Seinen Spielern, zu denen er kontinuierlich Kontakt hält, hat der Däne individuelle Trainingspläne mitgeben. In ihrer Freizeit gelten die selben Verhaltensvorgaben, die von Seiten der Bundesregierung an jeden anderen Bürger gerichtet wurden. „Keiner reist irgendwohin. Sie sollen größtenteils zuhause bleiben und versuchen, den Kontakt zu anderen Menschen gering zu halten“, fasst Tullberg noch mal zusammen. „Jeder Mensch sollte Respekt zeigen, auch die jungen, die vielleicht weniger betroffen sind als die alten.“
Zwei BVB-U23-Mitarbeiter wurden vom Dienst befreit
Intern hatte der ehemalige Profi-Stürmer das Coronavirus schon häufiger vor versammelter Mannschaft thematisiert – und versucht, die Sinne zu schärfen. „Jeder sollte aktuell in der Lage sein, über den eigenen Tellerrand hinauszuschauen“, sagt er. „Und ich glaube, das haben alle Jungs verstanden.“
Sie signalisierten darüber hinaus, so erzählt es Tullberg, sich demnächst überall da extra einbringen zu wollen, wo es eben gerade nötig sei.
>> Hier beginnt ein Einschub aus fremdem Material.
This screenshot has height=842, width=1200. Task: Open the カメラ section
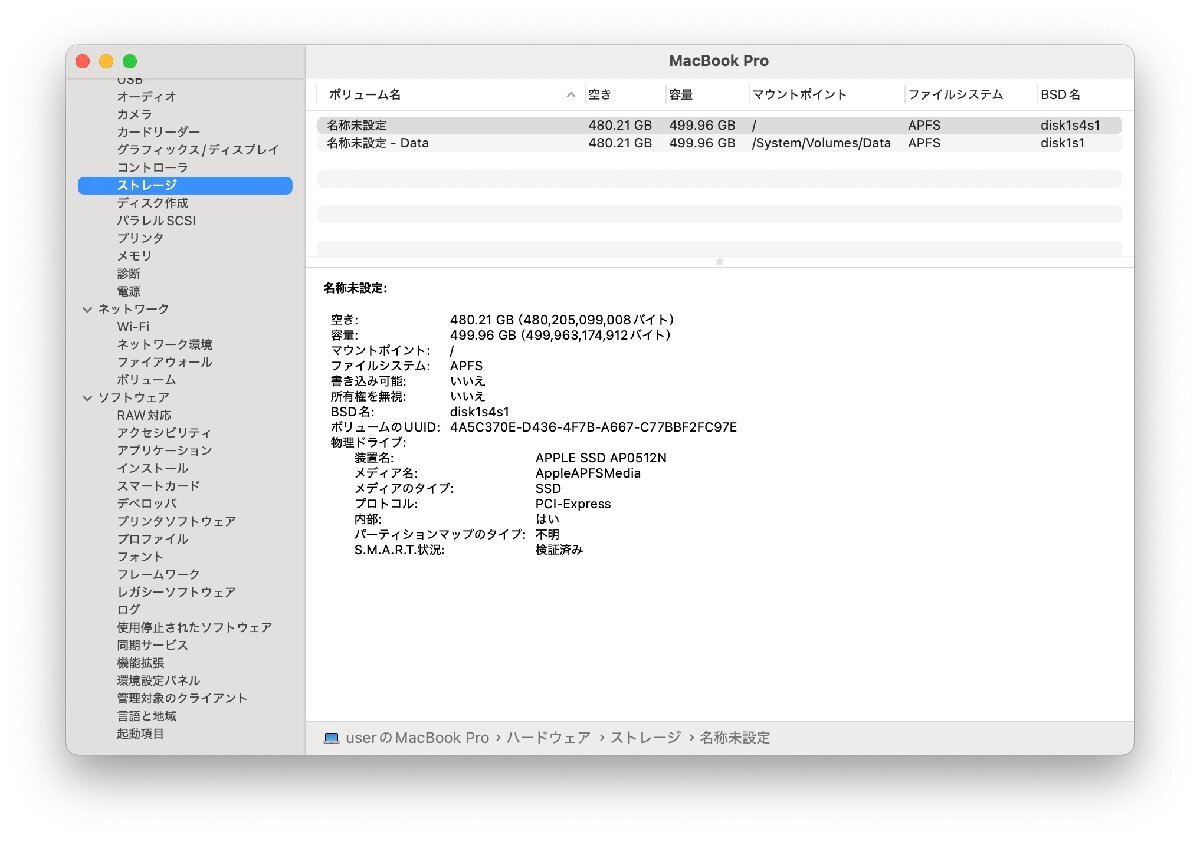138,114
Beim Waschen der Trainingsklamotten zum Beispiel. Denn in Person von Paul Jankowski und Harald Völkel, beide schon Jahrzehnte im Verein und 83 bzw. 64 Jahre alt, wurden die zwei U23-Zeugwarte in der vergangenen Woche erst mal vom Dienst befreit. Aus Gründen der Sicherheit. Ältere Menschen gehören nun mal zur Risikogruppe, sollten die Hinweise zum Schutz vor dem Coronavirus in besonderer Weise achten. Das sahen auch Tullberg und Kaderplaner Ingo Preuß so.
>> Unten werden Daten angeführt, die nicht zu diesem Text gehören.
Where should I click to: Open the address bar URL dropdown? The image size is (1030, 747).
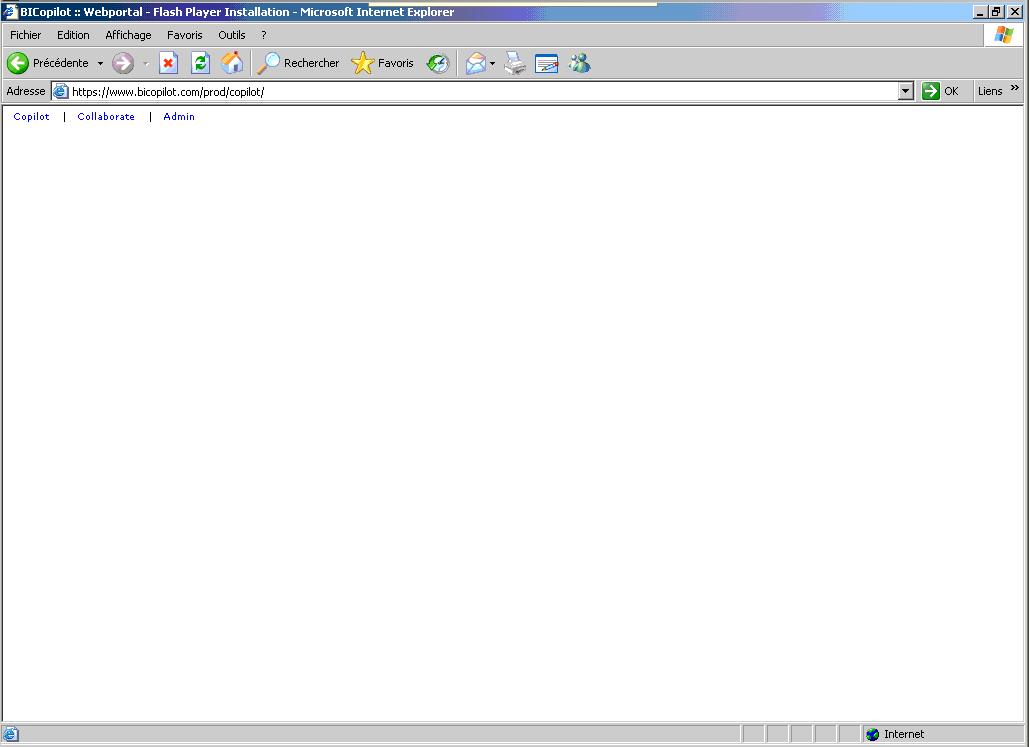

Beide, ihrerseits die obersten U23-Verantwortungsträger, erweisen sich gegenwärtig in unerwarteter und vollkommen neuer Situation als konsequente Krisenmanager, mit klarem Kurs und klarer Haltung. Preuß sagt: „Die Bundesregierung macht aktuell vieles richtig, glaube ich. An die Vorschriften, die gemacht werden, sollte man sich halten – und sich in den Dienst der Sache stellen.“ Mit welchem Ergebnis die Diskussion der Regionalliga-Klubvertreter am Nachmittag enden wird, erwartet er derweil „sehr interessiert“.
U23-Teammanager zieht in Zukunft Geisterspiele in Erwägung, um die Saison zu beenden
Wenn es denn möglich sei und zum späteren Zeitpunkt keine Gesundheitsgefahr bestehe, gibt Preuß zu Protokoll, würde er die Saison notfalls mit Geisterspielen beenden wollen. Bei den meisten Viertligisten kämen ohnehin eher wenige Zuschauer. Und irgendwie müsse es ja auch irgendwann weitergehen, sagt der hauptamtlich an einem Dortmunder Gymnasium tätige Lehrer. Allen aber bleibe zunächst mal nicht mehr übrig, als abzuwarten.
Denn, das ist Preuß freilich auch bewusst: Es gibt so viele Unwägbarkeiten, so wenig Sicherheit, wie sich das Virus ausbreiten wird, dass letztlich eine Losung am sinnvollsten sein könnte, die in Interviews leicht abgewandelt von gefühlt jedem zweiten Sportler formuliert wird: Wir müssen von Woche zu Woche schauen.